Suffering for Superficiality

Poor creatures. Brittle-boned leather-skinned skeletons. Ignorant. Retarded. Miserable. Mad porcelain dolls. Committed to hours of painful unnecessary surgery for vanity and their glass-eyed keepers. They look like vampires indeed they are vampires. Sucking from the public tit. They are going to live forever!

Poor pathetic creatures. Endlessly turning in front of the mirror. The reality cameras. Strapped in, oh no, the fatal flaw; a shallow chin, a bump on the nose, teacup breasts, old age. There’s always a fix.

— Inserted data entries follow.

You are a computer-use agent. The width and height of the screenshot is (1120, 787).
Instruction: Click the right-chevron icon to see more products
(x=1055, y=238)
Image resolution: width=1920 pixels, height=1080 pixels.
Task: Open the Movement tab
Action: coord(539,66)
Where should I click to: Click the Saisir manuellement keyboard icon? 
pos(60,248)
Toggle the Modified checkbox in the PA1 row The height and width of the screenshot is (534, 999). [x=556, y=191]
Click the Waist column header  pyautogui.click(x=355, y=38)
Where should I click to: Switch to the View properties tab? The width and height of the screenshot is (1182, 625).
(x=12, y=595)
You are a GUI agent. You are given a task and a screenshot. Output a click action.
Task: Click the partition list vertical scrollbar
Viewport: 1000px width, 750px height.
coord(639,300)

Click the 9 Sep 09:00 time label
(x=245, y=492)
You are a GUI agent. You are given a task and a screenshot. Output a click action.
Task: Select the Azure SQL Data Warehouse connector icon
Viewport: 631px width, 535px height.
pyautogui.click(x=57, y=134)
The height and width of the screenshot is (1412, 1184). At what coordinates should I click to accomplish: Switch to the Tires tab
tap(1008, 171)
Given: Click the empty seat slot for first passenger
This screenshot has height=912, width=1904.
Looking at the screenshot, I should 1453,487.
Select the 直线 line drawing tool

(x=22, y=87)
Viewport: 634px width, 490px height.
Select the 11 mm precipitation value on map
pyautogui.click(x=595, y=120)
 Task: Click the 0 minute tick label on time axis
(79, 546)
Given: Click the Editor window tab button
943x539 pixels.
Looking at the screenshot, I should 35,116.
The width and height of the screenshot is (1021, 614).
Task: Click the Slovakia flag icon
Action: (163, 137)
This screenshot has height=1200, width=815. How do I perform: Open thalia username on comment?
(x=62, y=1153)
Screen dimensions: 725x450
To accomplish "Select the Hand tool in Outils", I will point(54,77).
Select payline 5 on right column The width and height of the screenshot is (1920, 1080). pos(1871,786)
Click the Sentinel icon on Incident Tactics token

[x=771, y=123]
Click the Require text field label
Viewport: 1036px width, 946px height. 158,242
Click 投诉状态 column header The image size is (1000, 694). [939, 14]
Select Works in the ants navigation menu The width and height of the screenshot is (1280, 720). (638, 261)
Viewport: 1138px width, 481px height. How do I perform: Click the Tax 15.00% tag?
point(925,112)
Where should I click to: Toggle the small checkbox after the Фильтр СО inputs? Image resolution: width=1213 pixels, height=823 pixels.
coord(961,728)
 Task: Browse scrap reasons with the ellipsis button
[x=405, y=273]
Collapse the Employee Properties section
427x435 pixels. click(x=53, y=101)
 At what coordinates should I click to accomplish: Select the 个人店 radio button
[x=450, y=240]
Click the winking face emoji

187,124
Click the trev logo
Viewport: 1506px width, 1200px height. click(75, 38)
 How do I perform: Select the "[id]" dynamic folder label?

The glass-eyed keepers.Their self-worth abstracted to their money, positions, wives. What can they say? Everything must be propped up. Nothing stands on its own anymore except the illusions that drape their lives, oozing from their pores as they are woo whooing in a limo or huffing and puffing on a golf course while the wives sitting poolside, giggle together, “Ugly people should not be allowed near the pool” take each other apart, self-aggrandize, parrot for the lens, caught in their own thought bubbles.

For a lucky few, the botched facelift; scar tissue, hanging flesh, lopsided face, the sad clown, the Oprah interview. “Oprah, I learned that there is more to life then a pretty face and that one should accept themselves and others as they are and that we are spirits in a material world.” “Amen, sister.” They break for commercial, it’s a spot for Victoria’s Secret, what were they talking about?

Back in the gated communities the poor pathetic boorish creatures continue unabated, it is simply beyond them; no retreat, up the security. They’ll get to heaven like an elephant through a keyhole.

Let us hope that there will be a lot more botched facelifts in the future. Their lives may depend on it.